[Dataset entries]
────────────────────────────────────────

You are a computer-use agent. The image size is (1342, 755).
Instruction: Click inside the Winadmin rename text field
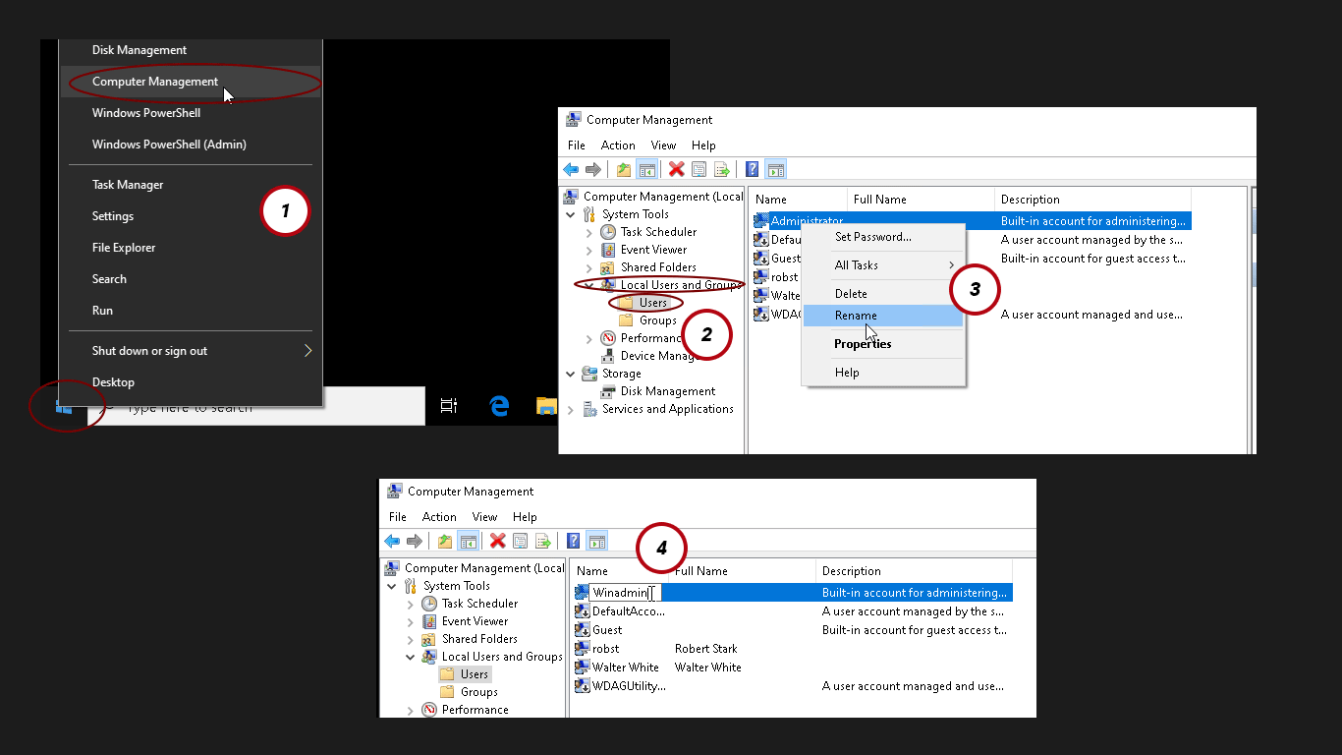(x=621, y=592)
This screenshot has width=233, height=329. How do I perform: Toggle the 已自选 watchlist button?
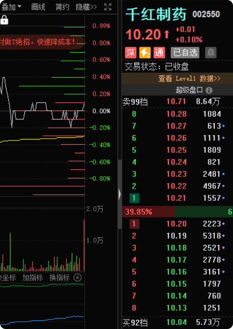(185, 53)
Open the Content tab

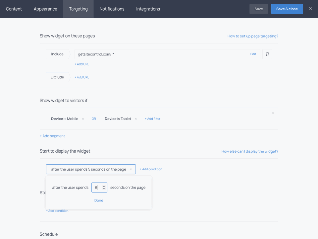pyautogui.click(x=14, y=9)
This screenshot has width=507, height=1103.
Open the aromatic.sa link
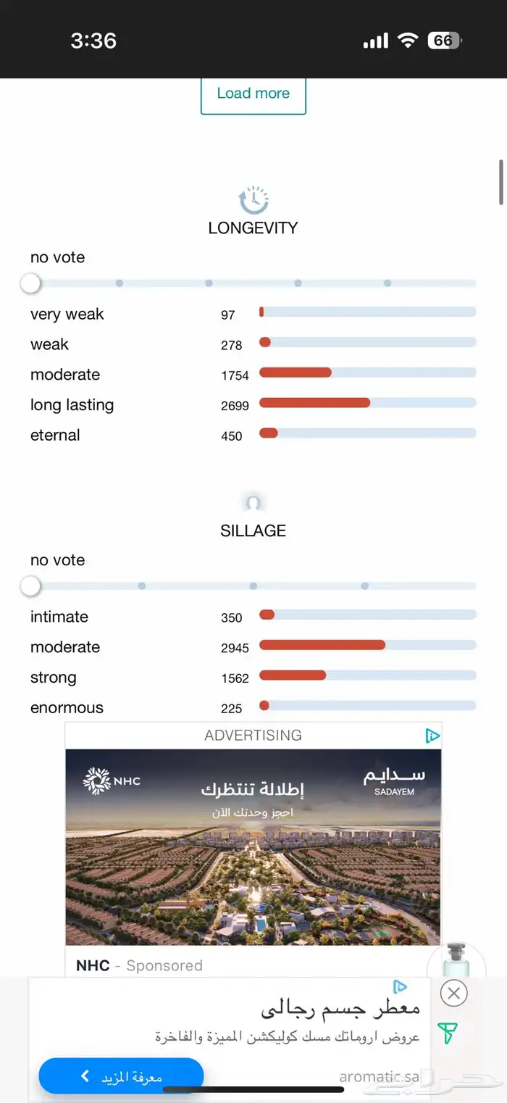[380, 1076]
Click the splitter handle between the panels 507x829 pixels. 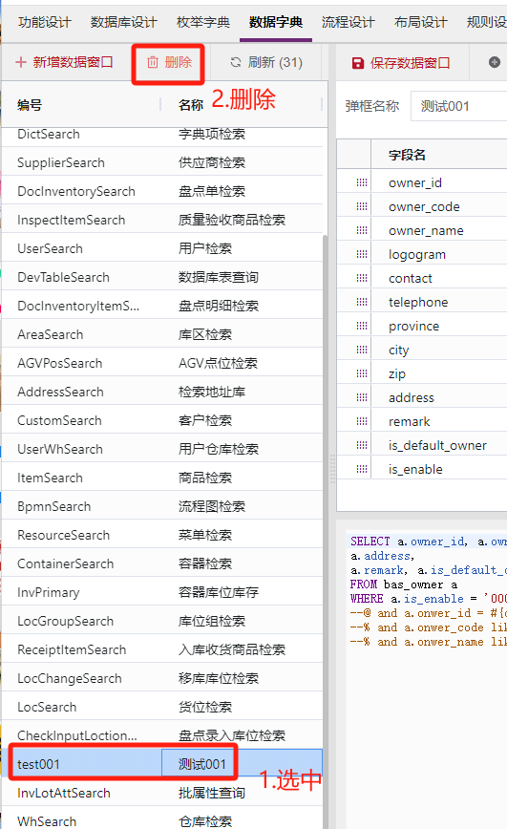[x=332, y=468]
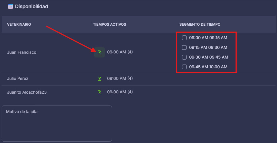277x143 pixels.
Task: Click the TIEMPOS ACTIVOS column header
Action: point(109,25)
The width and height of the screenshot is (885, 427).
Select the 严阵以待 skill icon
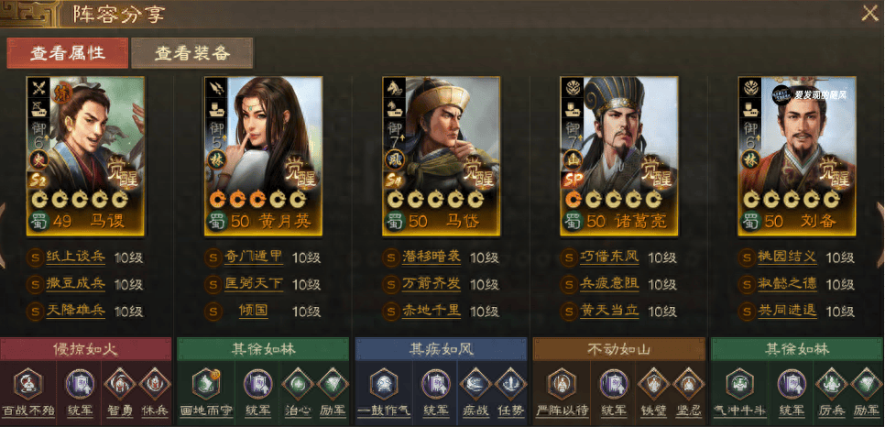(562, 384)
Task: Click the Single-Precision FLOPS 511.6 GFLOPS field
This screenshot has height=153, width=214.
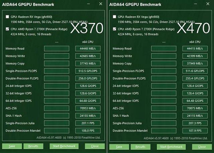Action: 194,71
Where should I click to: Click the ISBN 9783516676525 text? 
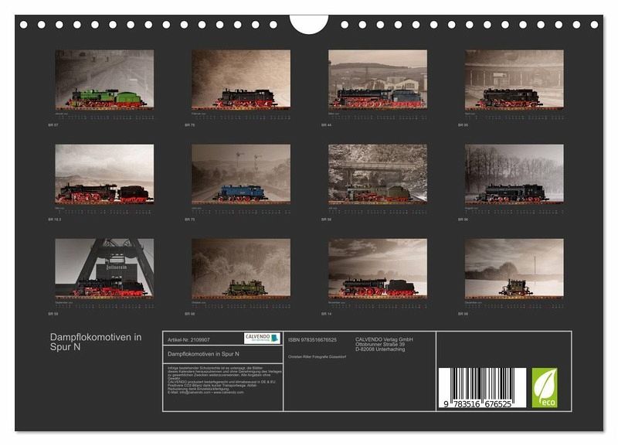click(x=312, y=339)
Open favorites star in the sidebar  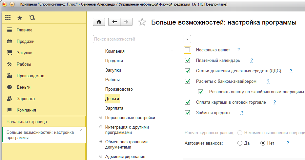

────────────────────────────────────────

TASK DIRECTIONS –
Begin at the line containing "The width and" and extract every line through the end of the records, inclusive, exactly and only; omit pictures.

SOLVED EXERCISE –
The width and height of the screenshot is (885, 427).
Select the 严阵以待 skill icon
(562, 384)
Task: Click the Single-Precision FLOPS 511.6 GFLOPS field
This screenshot has height=153, width=214.
Action: 194,71
Where should I click to: Click the ISBN 9783516676525 text? 
click(x=312, y=339)
Open favorites star in the sidebar  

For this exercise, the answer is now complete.